La directora ejecutiva de FakeReporter, Achiya Schatz, dijo a The Guardian que las autoridades israelíes fueron informadas de la brecha tan pronto como la descubrieron, y que Strava también fue informada del problema.
“Nos pusimos en contacto con las fuerzas de seguridad israelíes en cuanto tuvimos conocimiento de este fallo de seguridad. Después de recibir la aprobación de las fuerzas de seguridad para proceder, FakeReporter se puso en contacto con Strava, y ellos formaron un equipo superior para abordar el problema”, dijo Schatz.
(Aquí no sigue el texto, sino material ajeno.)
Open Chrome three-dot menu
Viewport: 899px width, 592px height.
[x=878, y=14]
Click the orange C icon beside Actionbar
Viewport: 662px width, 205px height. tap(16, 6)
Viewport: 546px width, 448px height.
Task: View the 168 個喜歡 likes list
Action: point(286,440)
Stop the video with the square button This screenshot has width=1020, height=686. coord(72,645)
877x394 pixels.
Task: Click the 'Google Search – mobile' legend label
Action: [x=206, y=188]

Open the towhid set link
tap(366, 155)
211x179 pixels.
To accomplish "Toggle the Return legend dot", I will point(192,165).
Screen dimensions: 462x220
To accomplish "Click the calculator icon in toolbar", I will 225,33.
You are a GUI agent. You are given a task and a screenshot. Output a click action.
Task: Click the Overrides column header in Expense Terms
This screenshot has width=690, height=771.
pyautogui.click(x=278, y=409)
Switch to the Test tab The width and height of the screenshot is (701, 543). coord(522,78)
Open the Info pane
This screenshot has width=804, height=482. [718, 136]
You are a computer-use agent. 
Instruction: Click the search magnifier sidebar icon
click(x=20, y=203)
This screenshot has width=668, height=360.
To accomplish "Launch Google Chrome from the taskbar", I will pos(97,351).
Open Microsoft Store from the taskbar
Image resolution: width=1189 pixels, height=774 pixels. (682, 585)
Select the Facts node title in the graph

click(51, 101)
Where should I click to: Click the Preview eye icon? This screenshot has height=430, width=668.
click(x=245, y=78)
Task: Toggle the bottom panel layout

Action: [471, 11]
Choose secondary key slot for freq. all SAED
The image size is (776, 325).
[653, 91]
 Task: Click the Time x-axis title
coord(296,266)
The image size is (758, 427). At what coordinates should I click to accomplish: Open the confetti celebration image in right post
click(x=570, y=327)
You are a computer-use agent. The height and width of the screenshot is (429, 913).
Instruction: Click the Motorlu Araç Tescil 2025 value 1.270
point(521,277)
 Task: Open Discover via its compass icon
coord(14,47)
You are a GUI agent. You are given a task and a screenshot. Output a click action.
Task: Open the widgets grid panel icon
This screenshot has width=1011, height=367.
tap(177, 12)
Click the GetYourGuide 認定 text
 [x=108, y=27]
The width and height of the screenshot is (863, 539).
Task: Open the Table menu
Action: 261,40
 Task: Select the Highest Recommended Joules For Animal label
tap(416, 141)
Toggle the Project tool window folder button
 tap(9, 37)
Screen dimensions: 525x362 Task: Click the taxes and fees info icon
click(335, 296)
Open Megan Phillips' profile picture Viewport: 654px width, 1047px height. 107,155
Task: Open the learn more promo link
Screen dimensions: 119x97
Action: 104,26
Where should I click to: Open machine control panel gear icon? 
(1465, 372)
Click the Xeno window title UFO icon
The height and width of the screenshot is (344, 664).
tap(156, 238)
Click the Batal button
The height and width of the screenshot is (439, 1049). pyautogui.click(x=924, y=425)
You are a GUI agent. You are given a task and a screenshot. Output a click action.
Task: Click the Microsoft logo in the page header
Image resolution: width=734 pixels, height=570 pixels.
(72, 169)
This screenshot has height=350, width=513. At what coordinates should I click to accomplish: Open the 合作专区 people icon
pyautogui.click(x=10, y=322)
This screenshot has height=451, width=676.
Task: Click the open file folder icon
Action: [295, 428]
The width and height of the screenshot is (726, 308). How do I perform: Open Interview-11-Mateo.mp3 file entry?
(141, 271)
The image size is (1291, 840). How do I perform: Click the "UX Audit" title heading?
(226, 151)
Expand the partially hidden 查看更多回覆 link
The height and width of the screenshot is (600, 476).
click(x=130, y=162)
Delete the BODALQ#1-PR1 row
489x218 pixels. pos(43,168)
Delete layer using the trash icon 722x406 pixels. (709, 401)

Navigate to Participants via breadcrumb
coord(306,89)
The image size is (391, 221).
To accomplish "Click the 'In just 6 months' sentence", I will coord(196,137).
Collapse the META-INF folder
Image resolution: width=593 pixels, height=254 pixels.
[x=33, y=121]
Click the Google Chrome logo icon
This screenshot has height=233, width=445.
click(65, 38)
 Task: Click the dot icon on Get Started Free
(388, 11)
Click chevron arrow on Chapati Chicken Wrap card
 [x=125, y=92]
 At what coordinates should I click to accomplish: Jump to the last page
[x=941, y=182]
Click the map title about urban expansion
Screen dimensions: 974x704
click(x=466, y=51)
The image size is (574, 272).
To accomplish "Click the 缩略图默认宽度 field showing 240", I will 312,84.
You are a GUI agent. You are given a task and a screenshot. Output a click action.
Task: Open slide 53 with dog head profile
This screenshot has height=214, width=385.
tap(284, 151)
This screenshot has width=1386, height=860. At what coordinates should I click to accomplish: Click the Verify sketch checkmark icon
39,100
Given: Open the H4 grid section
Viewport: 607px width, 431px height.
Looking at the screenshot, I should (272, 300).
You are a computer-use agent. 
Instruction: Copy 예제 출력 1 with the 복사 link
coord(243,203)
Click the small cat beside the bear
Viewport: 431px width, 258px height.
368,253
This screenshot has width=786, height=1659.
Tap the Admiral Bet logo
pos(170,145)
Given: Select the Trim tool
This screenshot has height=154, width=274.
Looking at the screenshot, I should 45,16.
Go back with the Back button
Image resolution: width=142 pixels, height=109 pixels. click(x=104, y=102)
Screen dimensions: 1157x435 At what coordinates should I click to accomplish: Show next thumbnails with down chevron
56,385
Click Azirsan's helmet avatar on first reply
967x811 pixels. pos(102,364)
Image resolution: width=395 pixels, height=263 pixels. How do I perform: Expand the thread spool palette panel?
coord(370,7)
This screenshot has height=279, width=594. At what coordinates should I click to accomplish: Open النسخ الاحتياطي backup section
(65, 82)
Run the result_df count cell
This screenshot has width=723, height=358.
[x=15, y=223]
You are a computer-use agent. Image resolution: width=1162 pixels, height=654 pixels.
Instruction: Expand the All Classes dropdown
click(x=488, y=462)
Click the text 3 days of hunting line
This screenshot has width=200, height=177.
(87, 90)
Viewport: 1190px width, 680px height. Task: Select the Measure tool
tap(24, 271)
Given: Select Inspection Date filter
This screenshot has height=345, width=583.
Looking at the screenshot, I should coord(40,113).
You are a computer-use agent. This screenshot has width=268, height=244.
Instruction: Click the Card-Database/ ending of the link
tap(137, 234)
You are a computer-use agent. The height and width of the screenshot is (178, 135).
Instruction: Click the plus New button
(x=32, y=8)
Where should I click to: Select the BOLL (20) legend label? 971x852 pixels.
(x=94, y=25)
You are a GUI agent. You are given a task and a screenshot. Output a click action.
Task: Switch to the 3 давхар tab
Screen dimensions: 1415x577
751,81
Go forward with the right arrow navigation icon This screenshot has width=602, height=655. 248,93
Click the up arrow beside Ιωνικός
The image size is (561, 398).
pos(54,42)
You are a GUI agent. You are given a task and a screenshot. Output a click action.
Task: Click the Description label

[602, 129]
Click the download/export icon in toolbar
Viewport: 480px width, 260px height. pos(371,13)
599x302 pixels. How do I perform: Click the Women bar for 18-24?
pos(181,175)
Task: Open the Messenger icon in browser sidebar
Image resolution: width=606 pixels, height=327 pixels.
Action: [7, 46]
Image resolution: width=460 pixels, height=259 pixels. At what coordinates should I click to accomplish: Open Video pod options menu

“Al explotar la capacidad de subir archivos de ingeniería, revelando los detalles de los usuarios en cualquier parte del mundo, los elementos hostiles han dado un paso alarmante para explotar una aplicación popular con el fin de dañar la seguridad de los ciudadanos y los países por igual”, dijo Schatz.
En una declaración a The Guardian, Strava dijo que había tomado “las medidas necesarias para remediar esta situación”, y animó a los usuarios a comprobar la configuración de la aplicación “para asegurarse de que sus selecciones en Strava representan su experiencia prevista”.
No es la primera vez que la aplicación Strava se ve envuelta en un escándalo de privacidad relacionado con miembros del ejército en activo.
El año pasado, el diario Haaretz informó de que un miembro del Shin Bet había revelado inadvertidamente información sobre viajes al extranjero de oficiales a través de la app Strava, incluso a países que no tenían relaciones con Israel.
En 2018, Strava Labs publicó un mapa que mostraba los movimientos de los usuarios de su app en todo el mundo, indicando la intensidad de los viajes a lo largo de una ruta determinada, una “visualización directa de la red global de atletas de Strava”, decía.
Sin embargo, pronto quedó claro que el mapa mostraba información potencialmente sensible sobre personal militar estadounidense y aliado en lugares como Afganistán, Irak y Siria.